** BEGIN SELECTED EXCERPT **

Byte Manipulation

From: Jason Kantz
Subject: Byte Manipulation
Date: Tue, 22 Feb 2000 00:00:00 +0000
Message-ID: <wkk8jxj1m5.fsf@kantz.com>

Hi, 

I will being making some data structures that will be manipulated as
bits and bytes and written to a stream.  I've noticed two ways to do
this ... 1. use integers and functions like byte, ldb, and dpb
... 2. make bit-vectors and use sequence operations.  Are there
obvious advantages/disadvantages to either that someone can point out?

Re: Byte Manipulation Joe Marshall
Re: Byte Manipulation Robert Munyer
- Re: Byte Manipulation Tim Bradshaw
  - Re: Byte Manipulation Robert Monfera
    - Re: Byte Manipulation Tim Bradshaw
      - Re: Byte Manipulation Robert Monfera
        Re: Byte Manipulation Tim Bradshaw
- Re: Byte Manipulation Robert Monfera

From: Joe Marshall
Subject: Re: Byte Manipulation
Date: Tue, 22 Feb 2000 00:00:00 +0000
Message-ID: <ifxs4.58235$vi4.123159@dfw-read.news.verio.net>

Bit vectors are likely to have more overhead than integers
when the integer is a fixnum.  If you are reading single
bytes and bits, you'll probably get more performance and
less consing with integers.

If you are using enough bits to make the integer spill over
into a bignum, then the overhead should be more or
less the same.  I'd probably use the sequence operations
in this case.  I find the sequence operations to be more
powerful and less confusing than the integer ones.

Jason Kantz <·····@kantz.com> wrote in message
···················@kantz.com...
> Hi,
>
> I will being making some data structures that will be manipulated as
> bits and bytes and written to a stream.  I've noticed two ways to do
> this ... 1. use integers and functions like byte, ldb, and dpb
> ... 2. make bit-vectors and use sequence operations.  Are there
> obvious advantages/disadvantages to either that someone can point out?

** END SELECTED EXCERPT **
** BEGIN RECORDS PROVIDED **

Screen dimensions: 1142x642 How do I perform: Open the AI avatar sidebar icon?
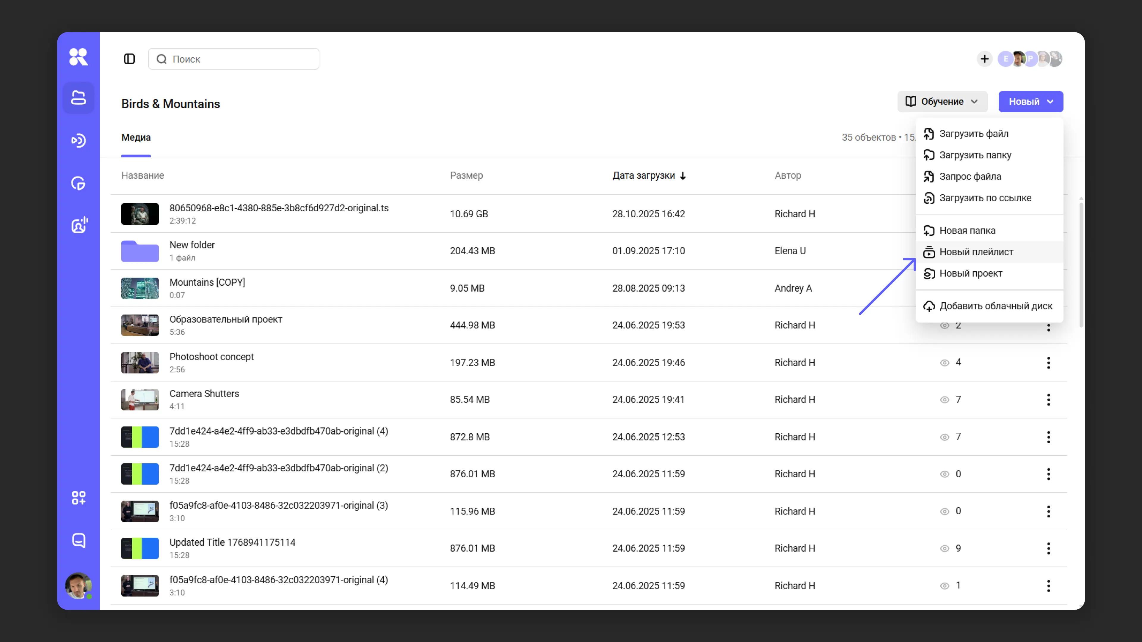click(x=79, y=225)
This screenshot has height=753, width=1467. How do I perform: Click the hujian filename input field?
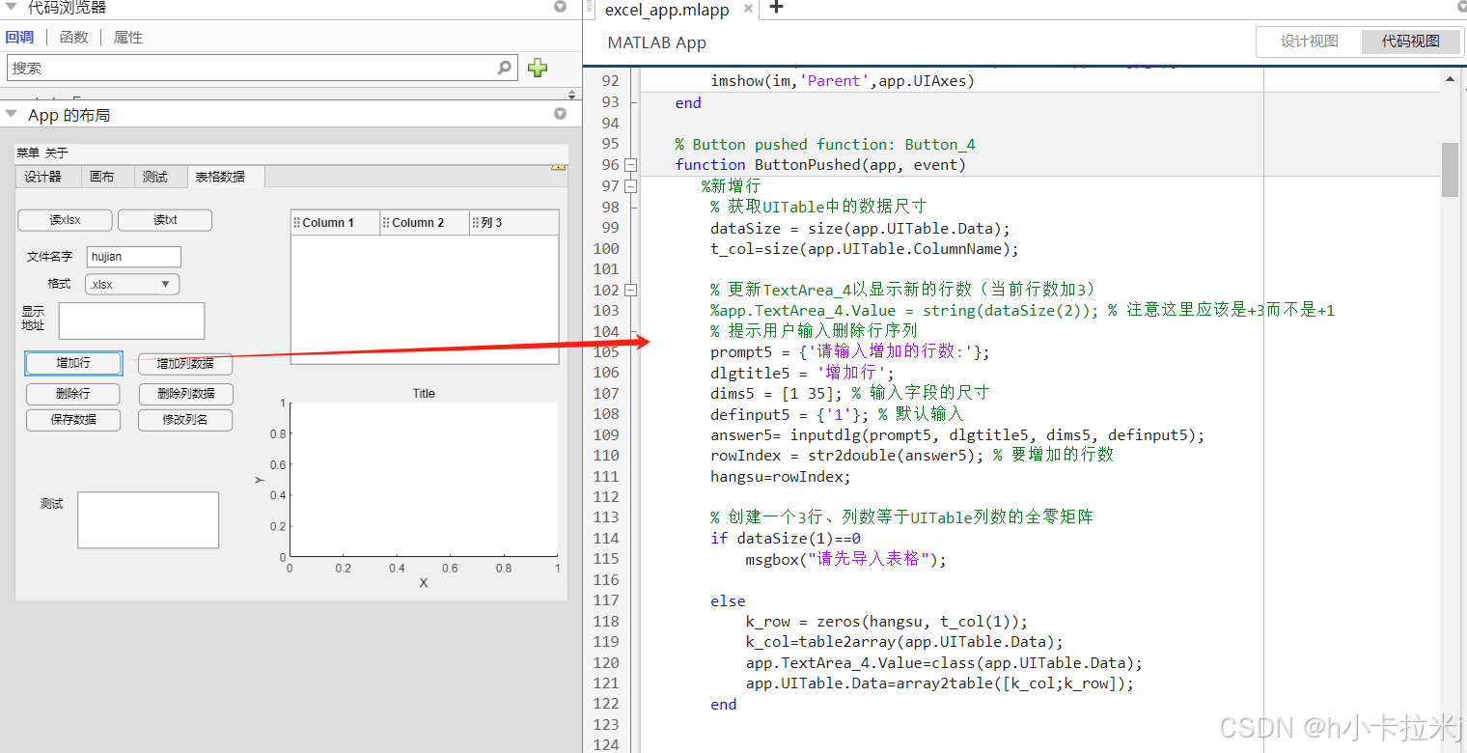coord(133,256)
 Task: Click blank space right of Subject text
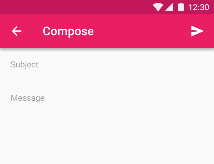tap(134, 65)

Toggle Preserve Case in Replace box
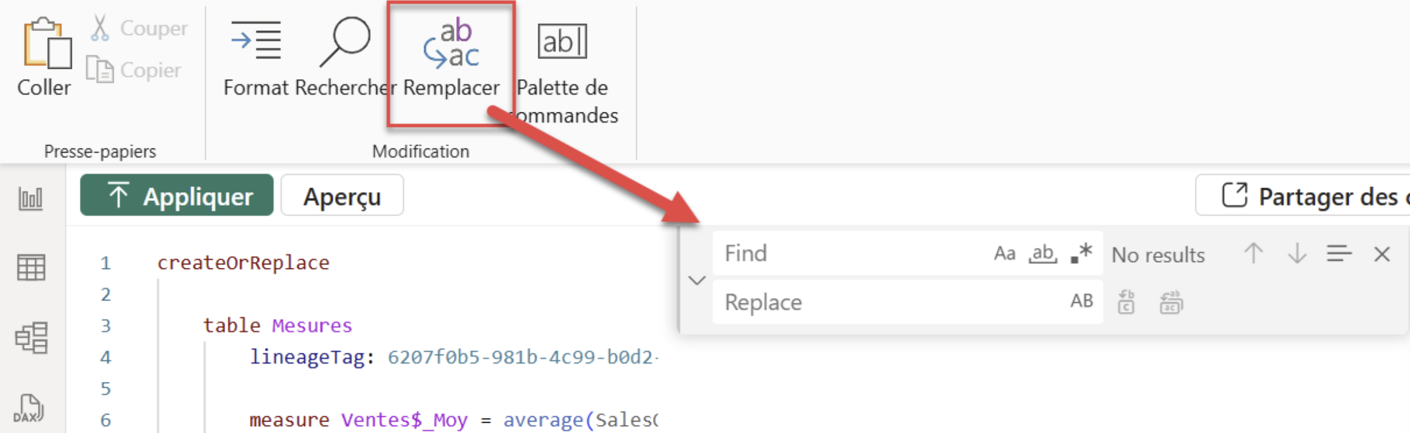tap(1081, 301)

** END RECORDS PROVIDED **

**REQUIRED WORK**
[1] Reproduce all four records above word for word, leaving out the pictures.
[2] Extend the byte manipulation forum thread beyond its last line.

**ANSWERS PROVIDED**
[1]
Screen dimensions: 1142x642 How do I perform: Open the AI avatar sidebar icon?
click(x=79, y=225)
This screenshot has height=753, width=1467. How do I perform: Click the hujian filename input field?
coord(133,256)
 Task: Click blank space right of Subject text
tap(134, 65)

Toggle Preserve Case in Replace box
tap(1081, 301)

[2]
>

From: Robert Munyer
Subject: Re: Byte Manipulation
Date: Tue, 22 Feb 2000 00:00:00 +0000
Message-ID: <88unce$go4$1@eve.enteract.com>

In article <··············@kantz.com>,
Jason Kantz <·····@kantz.com> wrote:

> I will being making some data structures that will be manipulated
> as bits and bytes and written to a stream.  I've noticed two ways
> to do this ... 1. use integers and functions like byte, ldb, and
> dpb ... 2. make bit-vectors and use sequence operations.

If you'll only be using your bits as truth values, or as one-bit
numbers, then bit-vectors are fine.  But if you'll ever want to
interpret some groups of bits as an n-bit numbers, where n > 1,
and you don't have a specific need for any sequence operations,
I think just using integers instead of vectors would be a win.

> Are there obvious advantages/disadvantages to either that someone
> can point out?

Bit-vectors have only one truly fundamental advantage (i. e.
something that integers can't do at all).  That's the ability to
have a fixed length that's independent of the bits it contains.
For example, if I just give you the number 60, you don't have any
way to know if I meant it as an 8-bit number, or a 19-bit number,
or whatever.  But if I give you the bit-vector #*00111100, you know
that I meant it as a vector of length 8.  To get the same effect
with integers, you'd have to create a data structure (perhaps a
cons) and store the length as separate small integer.

If you don't need that particular feature (built-in, data-independent,
fixed length), your decision is just a matter of speed and convenience,
because you could get every other feature just by converting back
and forth when appropriate.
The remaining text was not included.